Although the story of Job takes place in the land of Israel, the more relevant setting is Job's burned out house, where he sits "among the ashes" and speaks to his friends (1:8). The whole scene is so bleak that Job's friends "did not recognize him" "when they saw him from a distance" (2:12). Depressing, we know.
If you were directing Job as a play, you'd only need one minimalistic set. In many Bible stories, setting is hugely important, but Job is a much more philosophical text. The focus is on one man and his relationship with God.
Heads up, Shmoopers. There is some major disagreement about when Job was written down, and it's kind of a firestorm in the academic community. But don't worry, we're here to help.
First, it's important to remember that dating any Biblical text is very difficult. When Harry Potter came out, it came out. The text was finished, edited, and published in its current form. But in the ancient world, there were no publishing houses, most people couldn't read, and literacy was confined to kingly courts. That makes dating these things pretty tough.
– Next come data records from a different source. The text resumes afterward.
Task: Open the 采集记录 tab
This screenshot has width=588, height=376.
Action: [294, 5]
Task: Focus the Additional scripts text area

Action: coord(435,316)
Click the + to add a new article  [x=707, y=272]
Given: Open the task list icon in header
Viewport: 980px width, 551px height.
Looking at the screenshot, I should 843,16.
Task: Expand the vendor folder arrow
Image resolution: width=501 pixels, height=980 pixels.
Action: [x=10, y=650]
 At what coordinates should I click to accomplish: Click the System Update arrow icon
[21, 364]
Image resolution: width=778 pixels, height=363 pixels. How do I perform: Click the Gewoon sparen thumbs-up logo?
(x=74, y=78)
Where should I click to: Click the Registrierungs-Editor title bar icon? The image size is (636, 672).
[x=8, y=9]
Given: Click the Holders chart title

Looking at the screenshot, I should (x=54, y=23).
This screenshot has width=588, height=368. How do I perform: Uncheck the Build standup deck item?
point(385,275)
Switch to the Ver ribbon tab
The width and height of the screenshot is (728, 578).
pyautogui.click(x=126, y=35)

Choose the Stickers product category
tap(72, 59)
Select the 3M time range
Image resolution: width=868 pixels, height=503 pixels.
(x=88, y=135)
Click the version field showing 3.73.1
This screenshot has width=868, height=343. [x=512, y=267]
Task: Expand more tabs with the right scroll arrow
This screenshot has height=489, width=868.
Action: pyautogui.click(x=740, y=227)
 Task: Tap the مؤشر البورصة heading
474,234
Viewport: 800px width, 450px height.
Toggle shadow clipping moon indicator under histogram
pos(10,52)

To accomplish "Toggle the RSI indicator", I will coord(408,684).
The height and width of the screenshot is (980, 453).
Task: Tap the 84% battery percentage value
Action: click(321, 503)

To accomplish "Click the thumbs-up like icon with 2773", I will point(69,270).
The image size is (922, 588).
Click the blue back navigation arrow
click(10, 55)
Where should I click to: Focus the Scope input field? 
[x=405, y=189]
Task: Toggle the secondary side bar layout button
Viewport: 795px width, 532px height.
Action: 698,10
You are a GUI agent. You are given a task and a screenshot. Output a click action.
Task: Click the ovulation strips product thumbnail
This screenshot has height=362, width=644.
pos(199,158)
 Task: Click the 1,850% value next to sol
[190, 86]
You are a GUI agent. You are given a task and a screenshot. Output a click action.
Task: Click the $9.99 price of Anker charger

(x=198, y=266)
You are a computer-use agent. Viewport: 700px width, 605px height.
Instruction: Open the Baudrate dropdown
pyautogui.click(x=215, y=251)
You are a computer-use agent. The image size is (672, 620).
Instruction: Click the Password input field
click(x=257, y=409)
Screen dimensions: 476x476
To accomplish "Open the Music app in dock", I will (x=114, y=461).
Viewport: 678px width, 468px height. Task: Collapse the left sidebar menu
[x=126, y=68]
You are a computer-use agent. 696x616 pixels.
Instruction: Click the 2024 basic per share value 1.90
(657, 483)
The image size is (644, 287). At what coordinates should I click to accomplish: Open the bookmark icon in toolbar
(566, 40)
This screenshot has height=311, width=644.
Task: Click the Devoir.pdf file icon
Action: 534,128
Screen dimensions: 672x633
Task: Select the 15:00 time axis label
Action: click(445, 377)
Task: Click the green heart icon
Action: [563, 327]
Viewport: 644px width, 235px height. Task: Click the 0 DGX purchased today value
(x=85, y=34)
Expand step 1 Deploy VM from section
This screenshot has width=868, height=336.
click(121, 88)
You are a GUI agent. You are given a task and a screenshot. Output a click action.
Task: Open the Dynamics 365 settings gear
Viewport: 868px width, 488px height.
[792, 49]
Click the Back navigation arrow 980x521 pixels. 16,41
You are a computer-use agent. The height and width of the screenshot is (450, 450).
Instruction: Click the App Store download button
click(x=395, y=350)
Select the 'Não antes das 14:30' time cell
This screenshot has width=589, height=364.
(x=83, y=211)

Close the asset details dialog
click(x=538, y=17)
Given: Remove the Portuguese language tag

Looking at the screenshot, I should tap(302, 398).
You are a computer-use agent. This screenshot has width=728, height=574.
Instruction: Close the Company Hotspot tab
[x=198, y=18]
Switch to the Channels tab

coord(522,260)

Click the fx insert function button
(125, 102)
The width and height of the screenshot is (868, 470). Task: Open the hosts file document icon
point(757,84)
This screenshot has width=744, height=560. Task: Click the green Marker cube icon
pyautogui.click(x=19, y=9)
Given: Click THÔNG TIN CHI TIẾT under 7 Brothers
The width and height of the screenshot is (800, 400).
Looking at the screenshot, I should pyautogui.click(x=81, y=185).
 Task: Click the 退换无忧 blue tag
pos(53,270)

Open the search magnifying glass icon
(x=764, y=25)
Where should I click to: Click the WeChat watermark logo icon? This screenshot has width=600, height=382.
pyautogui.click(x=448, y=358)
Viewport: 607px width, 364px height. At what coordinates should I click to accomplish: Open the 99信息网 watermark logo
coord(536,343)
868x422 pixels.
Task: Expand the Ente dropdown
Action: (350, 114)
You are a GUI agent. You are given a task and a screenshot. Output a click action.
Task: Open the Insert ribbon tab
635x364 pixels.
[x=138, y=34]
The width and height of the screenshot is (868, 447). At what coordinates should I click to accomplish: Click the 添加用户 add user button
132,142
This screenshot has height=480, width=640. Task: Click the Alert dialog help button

Even if we could date a biblical text, all that would tell us is when the story was written down—not when it emerged on the cultural scene. That means a story like Job could have been around in different forms (told by different storytellers in different cultures) for millennia before somebody decided to write it down. And even once it was written down, somebody may have picked that document up, hummed "She'll Be Comin' 'Round the Mountain When She Comes" to themselves, and changed whatever they wanted. So we're talking multiple layers of changes, additions, and alterations, all of which work in service to the political motivations of whoever was writing at the time. Confused yet? So are we.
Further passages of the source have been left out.